The current US transfers are:

• Railway hosting, with EU data residency selected where available
• Resend for email delivery
• Sentry for error monitoring
• Anthropic for menu parsing and the Performance Report
• OpenAI as a secondary provider

We review the legal basis of these transfers periodically.

8. Your rights

You have these rights under the GDPR:

• Access (Art 15): ask what we hold about you and get a copy
• Rectification (Art 16): correct inaccurate data
• Erasure (Art 17): ask us to delete data, subject to legal retention obligations
• Restriction (Art 18): ask us to pause processing
• Portability (Art 20): get your data in a portable, machine-readable format
• Objection (Art 21): object to processing based on legitimate interest
• Withdraw consent (Art 7(3)): at any time, with no effect on prior lawful processing
• Not be subject to solely automated decisions (Art 22): we do not make such decisions about you

To exercise any right, email [email protected]. We respond within one month, free of charge in normal cases.

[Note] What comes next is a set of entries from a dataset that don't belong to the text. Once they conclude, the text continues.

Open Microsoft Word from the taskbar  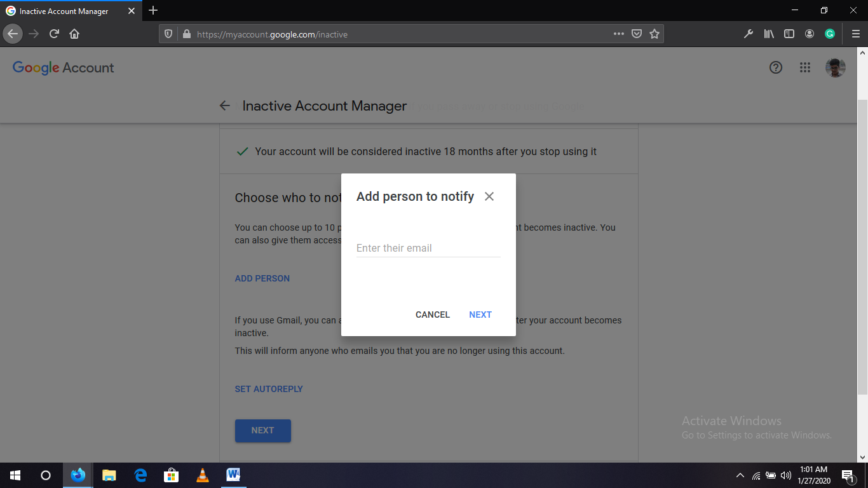pyautogui.click(x=233, y=475)
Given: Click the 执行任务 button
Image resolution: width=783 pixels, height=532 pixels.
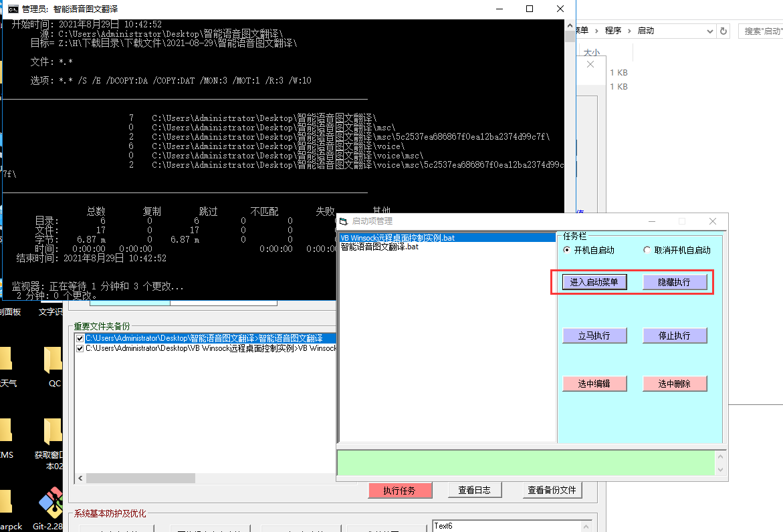Looking at the screenshot, I should pos(400,490).
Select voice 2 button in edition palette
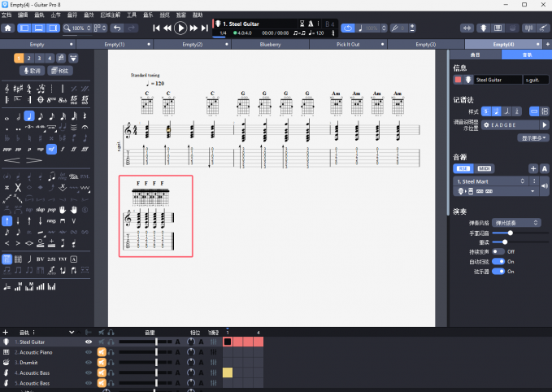Viewport: 552px width, 392px height. 28,58
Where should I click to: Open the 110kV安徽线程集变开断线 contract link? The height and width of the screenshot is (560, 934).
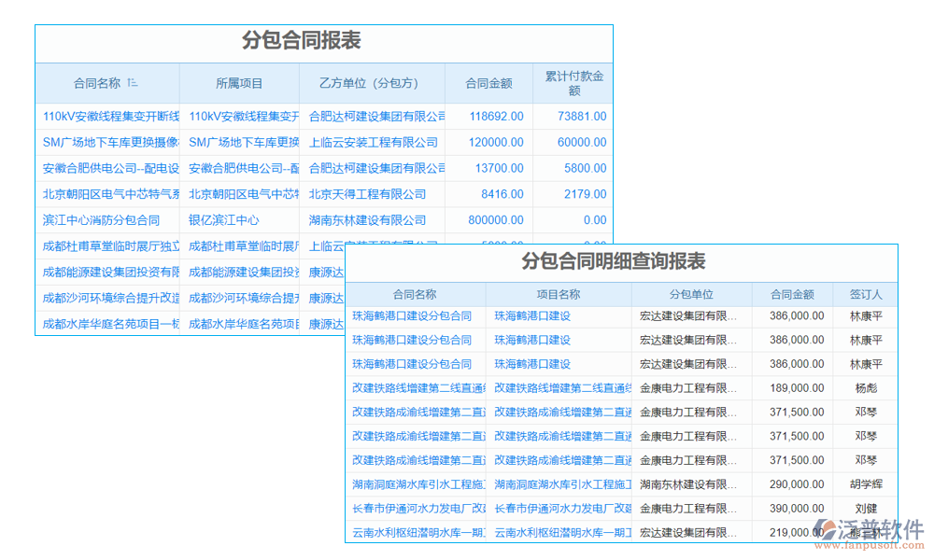tap(106, 116)
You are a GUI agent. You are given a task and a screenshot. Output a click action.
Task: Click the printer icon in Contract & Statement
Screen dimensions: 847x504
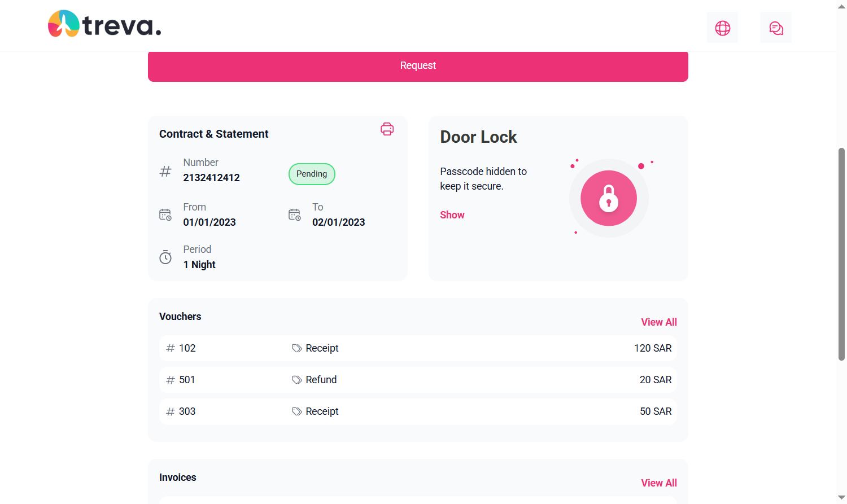(387, 129)
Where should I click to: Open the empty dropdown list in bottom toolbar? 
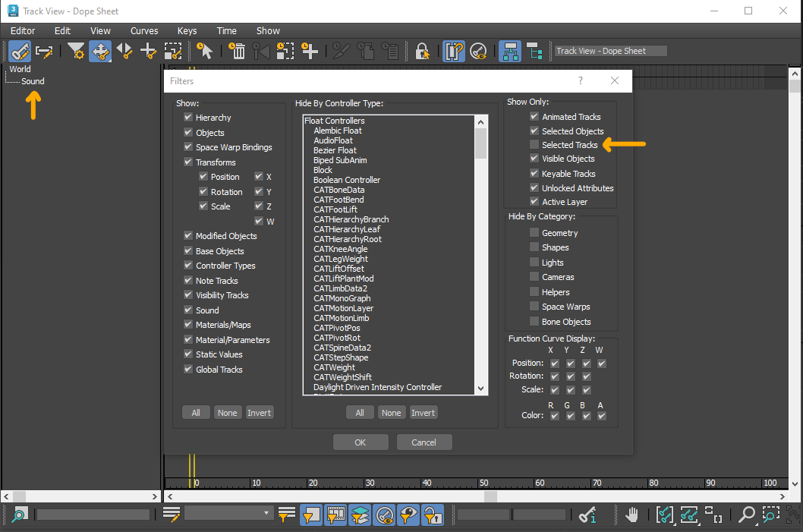228,513
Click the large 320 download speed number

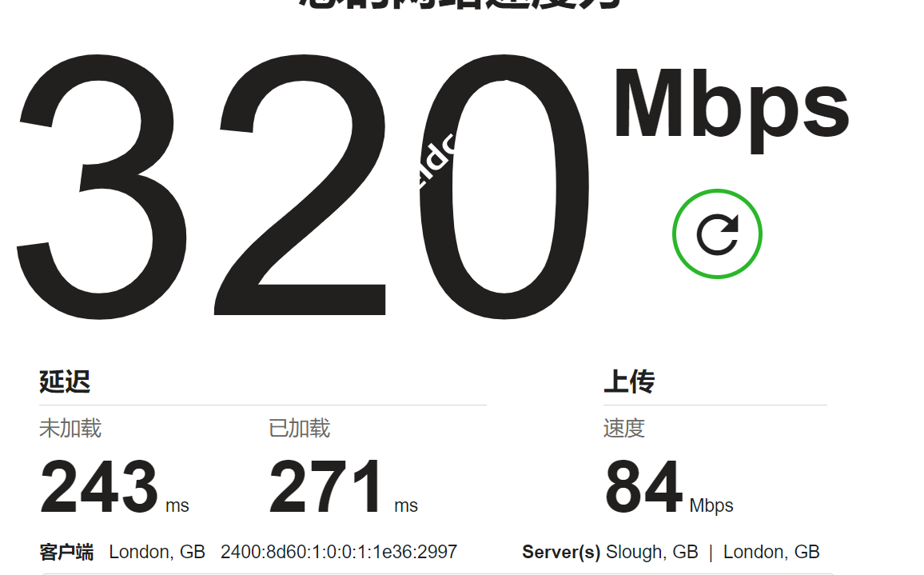(302, 186)
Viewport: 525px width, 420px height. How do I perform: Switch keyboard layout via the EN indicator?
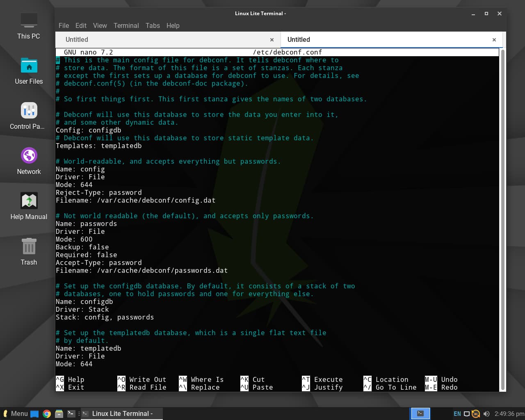pos(458,413)
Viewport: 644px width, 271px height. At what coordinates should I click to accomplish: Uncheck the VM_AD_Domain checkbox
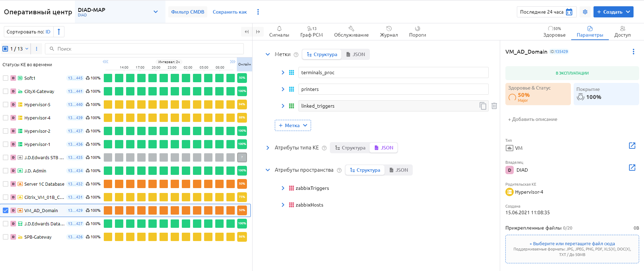click(x=6, y=210)
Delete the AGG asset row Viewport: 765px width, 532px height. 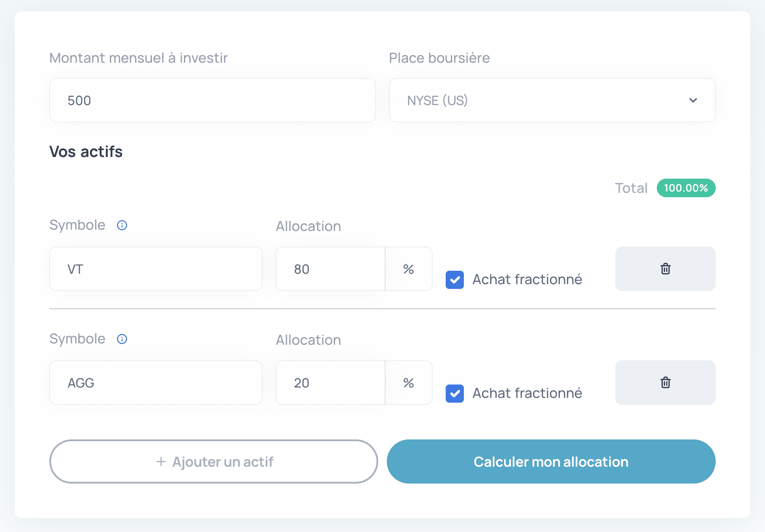665,382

If your data is held by a restaurant (for example, your order history at that restaurant), contact the restaurant directly. We will help the restaurant respond to your request.

9. Complaints

You can complain to the Finnish Data Protection Ombudsman:

Tietosuojavaltuutetun toimisto Lintulahdenkuja 4, 00530 Helsinki [email protected] www.tietosuoja.fi

10. Cookies and tracking

See our Cookie Policy for the full list.

In short: the diner app uses one strictly necessary session cookie. No analytics, advertising, or third-party tracking on the diner side. The admin app uses session authentication and PostHog product analytics.

11. Children

Pisteo is a B2B service for restaurants. The diner app is not designed for children and we do not knowingly collect personal data from anyone under 16. If you believe a child has given us data, contact us and we will delete it.

12. Security

We protect personal data with technical and organisational measures, including:

• Encryption in transit (TLS 1.2 or higher) for all traffic
• Encryption at rest for databases and object storage
• Role-based access control with multi-factor authentication for all staff with production access
• Audit logging of administrative actions
• Automated backups with tested restore
• Vulnerability monitoring and dependency scanning
• Secure software development practices, including code review
• An incident response plan with a named on-call

We review security measures at least once a year and update them as the platform evolves.

13. Breach notification

If we discover a personal data breach, we notify affected restaurants without undue delay and within 24 hours. Restaurants notify the Tietosuojavaltuutettu and, where required, the affected diners. For breaches that affect Pisteo’s own controller data, we notify the Tietosuojavaltuutettu within 72 hours where required under Art 33 GDPR.

14. Changes to this policy

If we change this policy in a way that affects you, we publish the new version at pisteo.io/legal/privacy and update the “Last updated” date. Material changes are notified to restaurant Owners by email.